Pixel coordinate grounding data:
>>>>
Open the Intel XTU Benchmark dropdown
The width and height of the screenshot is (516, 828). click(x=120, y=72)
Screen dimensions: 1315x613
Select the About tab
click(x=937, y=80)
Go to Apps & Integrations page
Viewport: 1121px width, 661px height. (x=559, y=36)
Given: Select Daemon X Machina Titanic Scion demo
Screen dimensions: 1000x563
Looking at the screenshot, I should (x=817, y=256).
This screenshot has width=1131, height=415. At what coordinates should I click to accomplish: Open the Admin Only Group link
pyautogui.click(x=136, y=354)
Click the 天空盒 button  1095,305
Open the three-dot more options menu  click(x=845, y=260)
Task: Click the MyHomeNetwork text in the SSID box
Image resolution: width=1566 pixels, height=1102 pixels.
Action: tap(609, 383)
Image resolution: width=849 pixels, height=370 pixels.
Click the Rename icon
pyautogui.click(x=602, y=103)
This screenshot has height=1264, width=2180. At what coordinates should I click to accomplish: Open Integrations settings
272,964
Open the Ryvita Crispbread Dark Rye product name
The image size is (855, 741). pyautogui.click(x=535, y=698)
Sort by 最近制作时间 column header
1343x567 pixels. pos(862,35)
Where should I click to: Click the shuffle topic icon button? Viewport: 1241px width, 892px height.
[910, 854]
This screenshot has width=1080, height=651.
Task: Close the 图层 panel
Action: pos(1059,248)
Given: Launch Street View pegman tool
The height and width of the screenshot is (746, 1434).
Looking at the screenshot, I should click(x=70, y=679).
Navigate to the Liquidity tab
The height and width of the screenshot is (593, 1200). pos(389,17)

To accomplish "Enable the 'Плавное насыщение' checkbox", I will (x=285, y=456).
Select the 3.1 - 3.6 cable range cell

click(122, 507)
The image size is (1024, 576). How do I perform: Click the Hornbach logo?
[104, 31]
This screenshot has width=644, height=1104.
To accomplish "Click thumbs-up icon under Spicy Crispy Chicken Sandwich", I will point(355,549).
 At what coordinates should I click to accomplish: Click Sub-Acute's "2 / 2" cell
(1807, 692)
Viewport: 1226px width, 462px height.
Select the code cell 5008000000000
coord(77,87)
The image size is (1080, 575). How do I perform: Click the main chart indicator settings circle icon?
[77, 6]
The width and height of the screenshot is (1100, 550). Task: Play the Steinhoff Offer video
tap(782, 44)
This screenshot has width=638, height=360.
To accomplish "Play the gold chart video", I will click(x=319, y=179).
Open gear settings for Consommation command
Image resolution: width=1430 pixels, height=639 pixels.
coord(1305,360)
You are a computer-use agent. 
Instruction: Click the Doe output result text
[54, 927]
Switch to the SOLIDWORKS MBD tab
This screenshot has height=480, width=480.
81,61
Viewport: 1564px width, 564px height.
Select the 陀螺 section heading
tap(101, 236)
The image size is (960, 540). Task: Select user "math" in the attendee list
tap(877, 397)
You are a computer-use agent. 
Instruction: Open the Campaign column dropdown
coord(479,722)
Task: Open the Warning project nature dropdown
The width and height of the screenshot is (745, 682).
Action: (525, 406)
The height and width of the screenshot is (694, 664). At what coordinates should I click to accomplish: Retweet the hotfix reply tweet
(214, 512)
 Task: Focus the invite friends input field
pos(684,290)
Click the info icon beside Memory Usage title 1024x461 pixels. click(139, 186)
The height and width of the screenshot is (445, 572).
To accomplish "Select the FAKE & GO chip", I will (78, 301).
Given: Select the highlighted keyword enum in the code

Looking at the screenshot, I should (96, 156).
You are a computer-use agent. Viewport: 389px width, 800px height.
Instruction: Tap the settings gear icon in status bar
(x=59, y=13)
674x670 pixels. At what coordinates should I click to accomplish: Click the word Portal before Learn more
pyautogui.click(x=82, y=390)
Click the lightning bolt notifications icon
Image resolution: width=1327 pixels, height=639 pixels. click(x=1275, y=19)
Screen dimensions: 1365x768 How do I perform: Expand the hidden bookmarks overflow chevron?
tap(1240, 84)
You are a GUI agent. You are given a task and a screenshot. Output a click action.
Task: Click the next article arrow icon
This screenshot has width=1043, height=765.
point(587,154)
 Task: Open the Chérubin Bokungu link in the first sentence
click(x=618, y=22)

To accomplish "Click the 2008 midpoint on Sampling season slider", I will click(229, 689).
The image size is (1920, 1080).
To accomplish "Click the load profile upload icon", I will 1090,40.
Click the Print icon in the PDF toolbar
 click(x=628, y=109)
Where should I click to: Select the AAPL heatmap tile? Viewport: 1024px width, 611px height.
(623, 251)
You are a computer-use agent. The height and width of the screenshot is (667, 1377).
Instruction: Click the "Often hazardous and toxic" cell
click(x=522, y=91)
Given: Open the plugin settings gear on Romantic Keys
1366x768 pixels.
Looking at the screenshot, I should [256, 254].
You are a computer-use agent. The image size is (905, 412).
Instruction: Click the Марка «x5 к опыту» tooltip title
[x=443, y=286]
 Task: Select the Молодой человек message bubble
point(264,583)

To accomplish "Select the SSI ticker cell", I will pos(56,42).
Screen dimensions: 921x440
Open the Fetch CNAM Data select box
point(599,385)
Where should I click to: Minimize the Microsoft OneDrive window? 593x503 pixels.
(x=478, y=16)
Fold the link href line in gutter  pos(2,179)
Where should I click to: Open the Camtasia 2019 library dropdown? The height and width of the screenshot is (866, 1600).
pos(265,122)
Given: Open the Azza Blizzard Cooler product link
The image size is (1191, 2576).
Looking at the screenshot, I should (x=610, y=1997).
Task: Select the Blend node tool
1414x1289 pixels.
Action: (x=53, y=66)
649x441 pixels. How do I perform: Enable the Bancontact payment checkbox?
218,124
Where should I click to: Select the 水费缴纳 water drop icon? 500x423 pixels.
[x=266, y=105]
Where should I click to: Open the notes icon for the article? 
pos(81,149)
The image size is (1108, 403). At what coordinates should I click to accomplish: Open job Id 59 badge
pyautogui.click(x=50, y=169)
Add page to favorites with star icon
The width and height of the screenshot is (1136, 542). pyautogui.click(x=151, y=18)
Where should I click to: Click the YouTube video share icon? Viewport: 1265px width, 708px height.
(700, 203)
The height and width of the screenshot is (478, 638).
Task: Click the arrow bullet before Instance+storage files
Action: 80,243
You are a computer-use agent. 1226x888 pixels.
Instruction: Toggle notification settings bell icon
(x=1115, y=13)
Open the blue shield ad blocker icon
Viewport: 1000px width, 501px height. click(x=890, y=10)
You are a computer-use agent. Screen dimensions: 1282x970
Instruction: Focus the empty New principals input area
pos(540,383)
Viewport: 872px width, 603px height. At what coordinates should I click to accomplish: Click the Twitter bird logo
<<<<
= EXERCISE OBJECTIVE =
Repeat all of the data shown above, exactly as it appears.

= PROBLEM SOLUTION =
Open the Intel XTU Benchmark dropdown
The width and height of the screenshot is (516, 828). click(x=120, y=72)
Screen dimensions: 1315x613
Select the About tab
click(x=937, y=80)
Go to Apps & Integrations page
Viewport: 1121px width, 661px height. (x=559, y=36)
Given: Select Daemon X Machina Titanic Scion demo
Screen dimensions: 1000x563
Looking at the screenshot, I should (x=817, y=256).
This screenshot has width=1131, height=415. At what coordinates should I click to accomplish: Open the Admin Only Group link
pyautogui.click(x=136, y=354)
Click the 天空盒 button  1095,305
Open the three-dot more options menu  click(x=845, y=260)
Task: Click the MyHomeNetwork text in the SSID box
Image resolution: width=1566 pixels, height=1102 pixels.
Action: tap(609, 383)
Image resolution: width=849 pixels, height=370 pixels.
Click the Rename icon
pyautogui.click(x=602, y=103)
This screenshot has height=1264, width=2180. At what coordinates should I click to accomplish: Open Integrations settings
272,964
Open the Ryvita Crispbread Dark Rye product name
The image size is (855, 741). pyautogui.click(x=535, y=698)
Sort by 最近制作时间 column header
1343x567 pixels. pos(862,35)
Where should I click to: Click the shuffle topic icon button? Viewport: 1241px width, 892px height.
[910, 854]
This screenshot has width=1080, height=651.
Task: Close the 图层 panel
Action: pos(1059,248)
Given: Launch Street View pegman tool
The height and width of the screenshot is (746, 1434).
Looking at the screenshot, I should click(x=70, y=679).
Navigate to the Liquidity tab
The height and width of the screenshot is (593, 1200). pos(389,17)

To accomplish "Enable the 'Плавное насыщение' checkbox", I will (x=285, y=456).
Select the 3.1 - 3.6 cable range cell

click(122, 507)
The image size is (1024, 576). How do I perform: Click the Hornbach logo?
[104, 31]
This screenshot has width=644, height=1104.
To accomplish "Click thumbs-up icon under Spicy Crispy Chicken Sandwich", I will point(355,549).
 At what coordinates should I click to accomplish: Click Sub-Acute's "2 / 2" cell
(1807, 692)
Viewport: 1226px width, 462px height.
Select the code cell 5008000000000
coord(77,87)
The image size is (1080, 575). How do I perform: Click the main chart indicator settings circle icon?
[77, 6]
The width and height of the screenshot is (1100, 550). Task: Play the Steinhoff Offer video
tap(782, 44)
This screenshot has width=638, height=360.
To accomplish "Play the gold chart video", I will click(x=319, y=179).
Open gear settings for Consommation command
Image resolution: width=1430 pixels, height=639 pixels.
coord(1305,360)
You are a computer-use agent. 
Instruction: Click the Doe output result text
[54, 927]
Switch to the SOLIDWORKS MBD tab
This screenshot has height=480, width=480.
81,61
Viewport: 1564px width, 564px height.
Select the 陀螺 section heading
tap(101, 236)
The image size is (960, 540). Task: Select user "math" in the attendee list
tap(877, 397)
You are a computer-use agent. 
Instruction: Open the Campaign column dropdown
coord(479,722)
Task: Open the Warning project nature dropdown
The width and height of the screenshot is (745, 682).
Action: (525, 406)
The height and width of the screenshot is (694, 664). At what coordinates should I click to accomplish: Retweet the hotfix reply tweet
(214, 512)
 Task: Focus the invite friends input field
pos(684,290)
Click the info icon beside Memory Usage title 1024x461 pixels. click(139, 186)
The height and width of the screenshot is (445, 572).
To accomplish "Select the FAKE & GO chip", I will (78, 301).
Given: Select the highlighted keyword enum in the code

Looking at the screenshot, I should (96, 156).
You are a computer-use agent. Viewport: 389px width, 800px height.
Instruction: Tap the settings gear icon in status bar
(x=59, y=13)
674x670 pixels. At what coordinates should I click to accomplish: Click the word Portal before Learn more
pyautogui.click(x=82, y=390)
Click the lightning bolt notifications icon
Image resolution: width=1327 pixels, height=639 pixels. click(x=1275, y=19)
Screen dimensions: 1365x768 How do I perform: Expand the hidden bookmarks overflow chevron?
tap(1240, 84)
You are a GUI agent. You are given a task and a screenshot. Output a click action.
Task: Click the next article arrow icon
This screenshot has width=1043, height=765.
point(587,154)
 Task: Open the Chérubin Bokungu link in the first sentence
click(x=618, y=22)

To accomplish "Click the 2008 midpoint on Sampling season slider", I will click(229, 689).
The image size is (1920, 1080).
To accomplish "Click the load profile upload icon", I will 1090,40.
Click the Print icon in the PDF toolbar
 click(x=628, y=109)
Where should I click to: Select the AAPL heatmap tile? Viewport: 1024px width, 611px height.
(623, 251)
You are a computer-use agent. The height and width of the screenshot is (667, 1377).
Instruction: Click the "Often hazardous and toxic" cell
click(x=522, y=91)
Given: Open the plugin settings gear on Romantic Keys
1366x768 pixels.
Looking at the screenshot, I should [256, 254].
You are a computer-use agent. The image size is (905, 412).
Instruction: Click the Марка «x5 к опыту» tooltip title
[x=443, y=286]
 Task: Select the Молодой человек message bubble
point(264,583)

To accomplish "Select the SSI ticker cell", I will pos(56,42).
Screen dimensions: 921x440
Open the Fetch CNAM Data select box
point(599,385)
Where should I click to: Minimize the Microsoft OneDrive window? 593x503 pixels.
(x=478, y=16)
Fold the link href line in gutter  pos(2,179)
Where should I click to: Open the Camtasia 2019 library dropdown? The height and width of the screenshot is (866, 1600).
pos(265,122)
Given: Open the Azza Blizzard Cooler product link
The image size is (1191, 2576).
Looking at the screenshot, I should (x=610, y=1997).
Task: Select the Blend node tool
1414x1289 pixels.
Action: (x=53, y=66)
649x441 pixels. How do I perform: Enable the Bancontact payment checkbox?
218,124
Where should I click to: Select the 水费缴纳 water drop icon? 500x423 pixels.
[x=266, y=105]
Where should I click to: Open the notes icon for the article? 
pos(81,149)
The image size is (1108, 403). At what coordinates should I click to accomplish: Open job Id 59 badge
pyautogui.click(x=50, y=169)
Add page to favorites with star icon
The width and height of the screenshot is (1136, 542). pyautogui.click(x=151, y=18)
Where should I click to: Click the YouTube video share icon? Viewport: 1265px width, 708px height.
(700, 203)
The height and width of the screenshot is (478, 638).
Task: Click the arrow bullet before Instance+storage files
Action: 80,243
You are a computer-use agent. 1226x888 pixels.
Instruction: Toggle notification settings bell icon
(x=1115, y=13)
Open the blue shield ad blocker icon
Viewport: 1000px width, 501px height. click(x=890, y=10)
You are a computer-use agent. Screen dimensions: 1282x970
Instruction: Focus the empty New principals input area
pos(540,383)
Viewport: 872px width, 603px height. At what coordinates should I click to accomplish: Click the Twitter bird logo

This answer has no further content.